Liquefied natural gas (LNG) prices in Asia tend to rise ahead of the northern winter, but this year it’s possible that the gains will be maintained for longer into the new year.
There appears to be a looming mismatch between LNG demand and supply, with more import terminals coming on line across the region than global export supply can keep pace with.
While many of the new terminals already have long-term supply agreements in place, there is still likely to be pressure for spot cargoes, especially from China.
Spot Asian LNG prices dropped to $15.25 per million British thermal units (mmBtu) last week, and while they have gained since the mid-year low of $14.13 in May, they are still below the $19.67 per mmBtu peak, reached in early February.
As is customary in many commodity markets in Asia, China is likely to be the swing factor in what happens to LNG demand.Chinese imports of the superchilled fuel were 9.679 million tonnes in the first seven months of the year, a gain of 21 percent over the same period in 2012.
While this is an impressive gain and puts China on track to meet the 16.5 million tonnes for 2013 imports forecast by top oil and gas producer China National Petroleum Corp, it is still well short of what the country is capable of buying.
Total import capacity is currently about 21.9 million tonnes and is slated to rise by another 9.7 million tonnes by the end of the year, with three terminals being commissioned.
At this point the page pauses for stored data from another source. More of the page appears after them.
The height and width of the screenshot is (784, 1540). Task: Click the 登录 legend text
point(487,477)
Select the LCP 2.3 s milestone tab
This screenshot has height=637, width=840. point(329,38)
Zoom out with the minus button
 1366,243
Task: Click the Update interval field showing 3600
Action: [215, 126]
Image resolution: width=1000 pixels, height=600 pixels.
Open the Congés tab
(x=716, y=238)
Another 5.2 million tonnes may come online in 2014, which would take Chinese import capacity to just under 37 million tonnes, an increase of 68 percent on the current capacity.
However, it’s unlikely that all of this capacity will be utilised as China’s domestic prices are low enough to render new supplies of LNG uncompetitive, and there are limits as to how much loss the state-owned oil giants are willing to shoulder in order to boost natural gas availability.
Despite a 15 percent rise in domestic prices in July, China’s gas is around $8.85 per mmBtu, meaning current spot prices are at a premium of about 72 percent.
However, while it’s unlikely all the capacity will be used, it’s equally likely that some will, and this will boost Chinese demand for spot LNG cargoes. This will come at a time when other LNG import terminals are coming online in Asia, including new facilities in Singapore, Malaysia and South Korea.
Again, some of this capacity is covered by long-term contracts, but it’s worth bearing in mind that these contracts will currently be met from existing supplies, thus diverting cargoes that may have been available for the spot market.
It’s also possible that Japan’s LNG imports will continue to grow, especially since it seems to be taking longer to get any significant nuclear power capacity running in the wake of the Fukushima meltdown in March 2011.
Japan’s only two operating nuclear plants are scheduled to be idled for maintenance by September, and the country may be without atomic power until July next year, according to industry officials.
This may boost LNG imports by 1.7 percent to fresh record highs of 88.3 million tonnes for the financial year to March 2014, another factor that may tighten Asian LNG markets.
On the downside for LNG demand is the situation in India, where a falling rupee has made LNG more expensive.
LNG is too expensive in India to be used by power generators and is only competitive in industries where it competes with oil-based products like naphtha, such as fertiliser making.
While the depreciation on the rupee also boosts the price of oil products, if LNG prices do rise for the northern winter, it’s likely that they will rise more relative to crude oil, thereby making the imported gas less competitive.
Nonetheless, there is still significant new LNG import capacity becoming available in Asia and little immediate boost to supplies.
New LNG export capacity has come online in Angola and Algeria this year, and prices have recently softened after a blockade of Nigerian facilities was lifted.
However, the next huge boost to supply is coming from Australia, which is expected to overtake Qatar as the world’s top exporter of the fuel within the next few years.
But the first of the seven projects currently under construction, the 15.6 million tonne a year Chevron-operated Gorgon project is likely to start by the end of 2014 at the earliest.
The other projects then follow, with the last due to be completed by 2017, although whether these timelines can be maintained is uncertain given Australia’s recent history of delays and cost blowouts.
What does seem clear is that much of the rise in Asia’s import terminal capacity is likely to be operational before the gains in supply come onstream.Even if only some of the new import capacity is utilised, it’s likely to tighten the LNG market, and lift prices, until the new export plants are commissioned.